Stored items

========================================================================

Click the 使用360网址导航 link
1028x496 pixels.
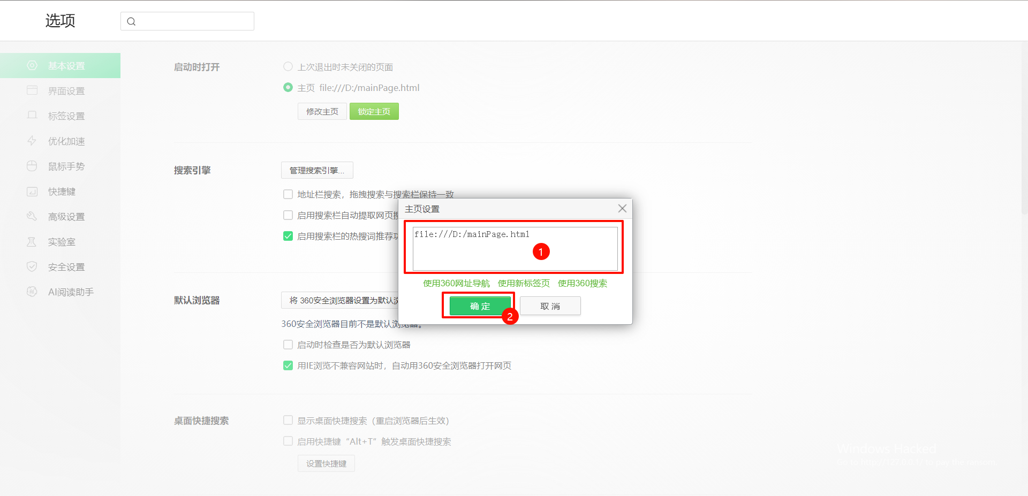456,284
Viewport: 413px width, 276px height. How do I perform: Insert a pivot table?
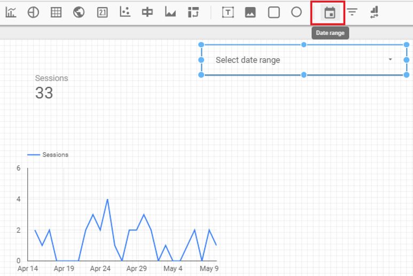[193, 12]
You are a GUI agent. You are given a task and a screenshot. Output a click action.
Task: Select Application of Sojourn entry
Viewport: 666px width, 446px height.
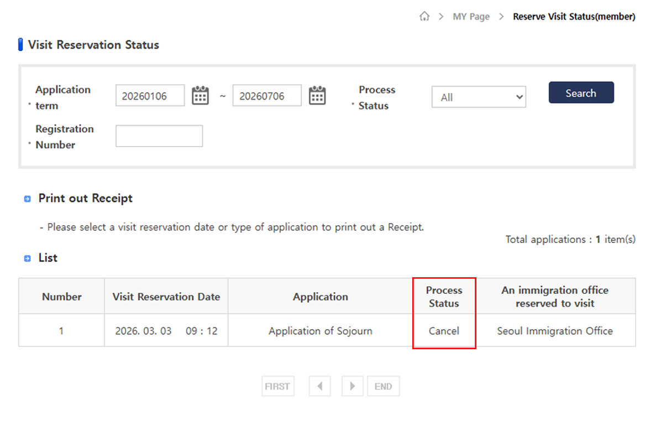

========================================================================

WHAT IS REQUIRED = A verbatim transcript of the entries above is required, with the pictures left out.

ANSWER SPACE =
Click the 使用360网址导航 link
1028x496 pixels.
456,284
Viewport: 413px width, 276px height. How do I perform: Insert a pivot table?
[193, 12]
You are a GUI agent. You are given a task and a screenshot. Output a click action.
Task: Select Application of Sojourn entry
Viewport: 666px width, 446px height.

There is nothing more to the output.